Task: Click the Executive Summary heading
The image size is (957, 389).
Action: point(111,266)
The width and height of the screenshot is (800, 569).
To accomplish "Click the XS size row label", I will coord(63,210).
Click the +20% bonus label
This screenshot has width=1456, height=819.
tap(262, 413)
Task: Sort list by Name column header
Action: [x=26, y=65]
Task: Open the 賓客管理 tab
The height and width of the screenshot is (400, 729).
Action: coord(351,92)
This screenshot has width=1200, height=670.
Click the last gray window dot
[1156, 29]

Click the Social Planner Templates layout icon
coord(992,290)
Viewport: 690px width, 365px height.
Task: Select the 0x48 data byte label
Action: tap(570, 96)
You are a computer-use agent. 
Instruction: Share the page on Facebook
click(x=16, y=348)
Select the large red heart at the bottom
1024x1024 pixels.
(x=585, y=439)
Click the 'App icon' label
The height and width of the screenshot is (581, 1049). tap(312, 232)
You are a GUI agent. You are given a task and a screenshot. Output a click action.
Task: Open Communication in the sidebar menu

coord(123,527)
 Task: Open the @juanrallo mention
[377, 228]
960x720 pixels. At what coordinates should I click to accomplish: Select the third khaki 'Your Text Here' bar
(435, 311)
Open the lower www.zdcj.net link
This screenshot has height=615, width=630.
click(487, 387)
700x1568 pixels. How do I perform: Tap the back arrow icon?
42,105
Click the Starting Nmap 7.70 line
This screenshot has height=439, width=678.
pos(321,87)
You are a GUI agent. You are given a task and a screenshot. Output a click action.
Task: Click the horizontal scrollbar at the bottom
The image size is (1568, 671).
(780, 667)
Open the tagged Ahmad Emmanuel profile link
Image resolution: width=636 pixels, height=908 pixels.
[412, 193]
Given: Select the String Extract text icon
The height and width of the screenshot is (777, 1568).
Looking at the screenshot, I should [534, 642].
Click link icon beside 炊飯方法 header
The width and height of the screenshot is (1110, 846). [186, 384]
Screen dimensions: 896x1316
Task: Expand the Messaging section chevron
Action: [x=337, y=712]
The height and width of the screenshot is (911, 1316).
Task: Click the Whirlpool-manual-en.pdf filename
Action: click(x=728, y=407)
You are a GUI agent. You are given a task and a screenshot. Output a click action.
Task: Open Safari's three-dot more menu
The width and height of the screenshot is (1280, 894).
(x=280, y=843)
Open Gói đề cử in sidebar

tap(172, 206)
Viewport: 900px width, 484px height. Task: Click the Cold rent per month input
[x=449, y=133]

• Problem requirements: Exactly reproduce every line found in the records.

• Task response:
Task: Click the Executive Summary heading
The image size is (957, 389).
Action: point(111,266)
The width and height of the screenshot is (800, 569).
To accomplish "Click the XS size row label", I will coord(63,210).
Click the +20% bonus label
This screenshot has width=1456, height=819.
tap(262, 413)
Task: Sort list by Name column header
Action: [x=26, y=65]
Task: Open the 賓客管理 tab
The height and width of the screenshot is (400, 729).
Action: coord(351,92)
This screenshot has width=1200, height=670.
Click the last gray window dot
[1156, 29]

Click the Social Planner Templates layout icon
coord(992,290)
Viewport: 690px width, 365px height.
Task: Select the 0x48 data byte label
Action: tap(570, 96)
You are a computer-use agent. 
Instruction: Share the page on Facebook
click(x=16, y=348)
Select the large red heart at the bottom
1024x1024 pixels.
(x=585, y=439)
Click the 'App icon' label
The height and width of the screenshot is (581, 1049). tap(312, 232)
You are a GUI agent. You are given a task and a screenshot. Output a click action.
Task: Open Communication in the sidebar menu

coord(123,527)
 Task: Open the @juanrallo mention
[377, 228]
960x720 pixels. At what coordinates should I click to accomplish: Select the third khaki 'Your Text Here' bar
(435, 311)
Open the lower www.zdcj.net link
This screenshot has height=615, width=630.
click(487, 387)
700x1568 pixels. How do I perform: Tap the back arrow icon?
42,105
Click the Starting Nmap 7.70 line
This screenshot has height=439, width=678.
pos(321,87)
You are a GUI agent. You are given a task and a screenshot. Output a click action.
Task: Click the horizontal scrollbar at the bottom
The image size is (1568, 671).
(780, 667)
Open the tagged Ahmad Emmanuel profile link
Image resolution: width=636 pixels, height=908 pixels.
[412, 193]
Given: Select the String Extract text icon
The height and width of the screenshot is (777, 1568).
Looking at the screenshot, I should [534, 642].
Click link icon beside 炊飯方法 header
The width and height of the screenshot is (1110, 846). [186, 384]
Screen dimensions: 896x1316
Task: Expand the Messaging section chevron
Action: [x=337, y=712]
The height and width of the screenshot is (911, 1316).
Task: Click the Whirlpool-manual-en.pdf filename
Action: click(x=728, y=407)
You are a GUI agent. You are given a task and a screenshot. Output a click action.
Task: Open Safari's three-dot more menu
The width and height of the screenshot is (1280, 894).
(x=280, y=843)
Open Gói đề cử in sidebar

tap(172, 206)
Viewport: 900px width, 484px height. Task: Click the Cold rent per month input
[x=449, y=133]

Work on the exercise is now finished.